Mentoring programs for high school graduation

Mentoring programs pair adult mentors with at-risk students to provide guidance through academic and personal challenges (Campbell-Wilson 2011). Trained mentors meet regularly with students, establishing a personal relationship and helping the student overcome obstacles in and out of school. Mentors also model positive behavior and decision-making skills (IES WWC-Rumberger 2017).

Expected Beneficial Outcomes (Rated)

  • Increased high school graduation

Other Potential Beneficial Outcomes

  • Improved academic outcomes

Evidence of Effectiveness

There is strong evidence that mentoring programs for at-risk students improve high school graduation rates (Campbell-Wilson 2011, CG-TFR Education). Mentoring programs can also help youth with disabilities graduate and transition to postsecondary education or employment (Lindsay 2016*).

◆ **Data provided**:
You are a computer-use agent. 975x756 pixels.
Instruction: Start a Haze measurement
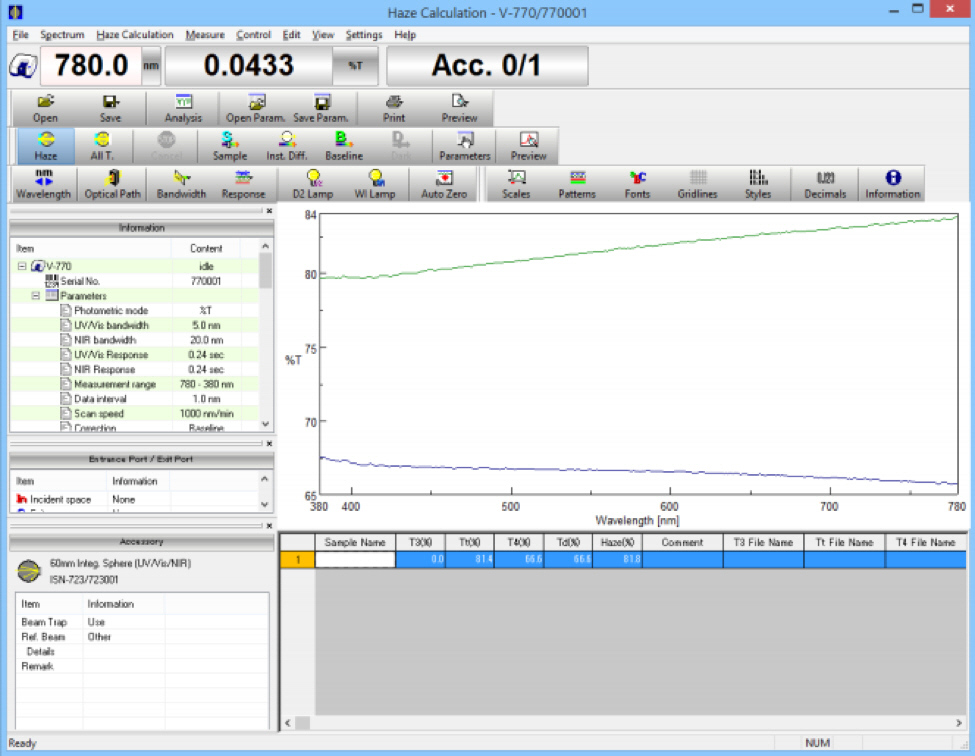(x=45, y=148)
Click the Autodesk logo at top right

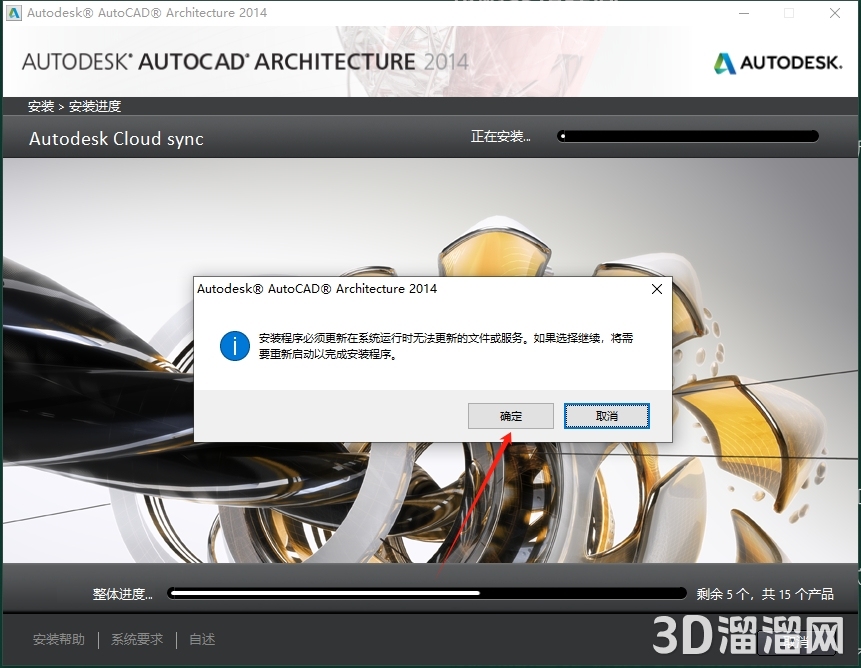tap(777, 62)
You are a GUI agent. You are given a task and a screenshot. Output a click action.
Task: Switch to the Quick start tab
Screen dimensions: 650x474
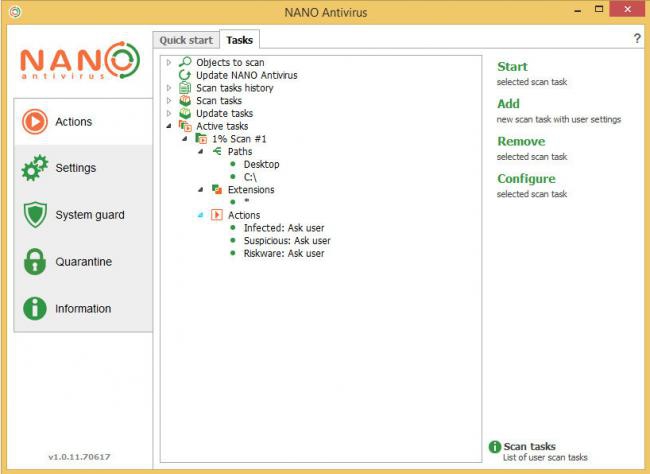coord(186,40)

◆ **Problem to solve**:
Reproduce verbatim the part of the mentoring programs text that begins with the words "Evidence of Effectiveness", stopping after "employment (Lindsay 2016*).".

◆ **Expected answer**:
Evidence of Effectiveness

There is strong evidence that mentoring programs for at-risk students improve high school graduation rates (Campbell-Wilson 2011, CG-TFR Education). Mentoring programs can also help youth with disabilities graduate and transition to postsecondary education or employment (Lindsay 2016*).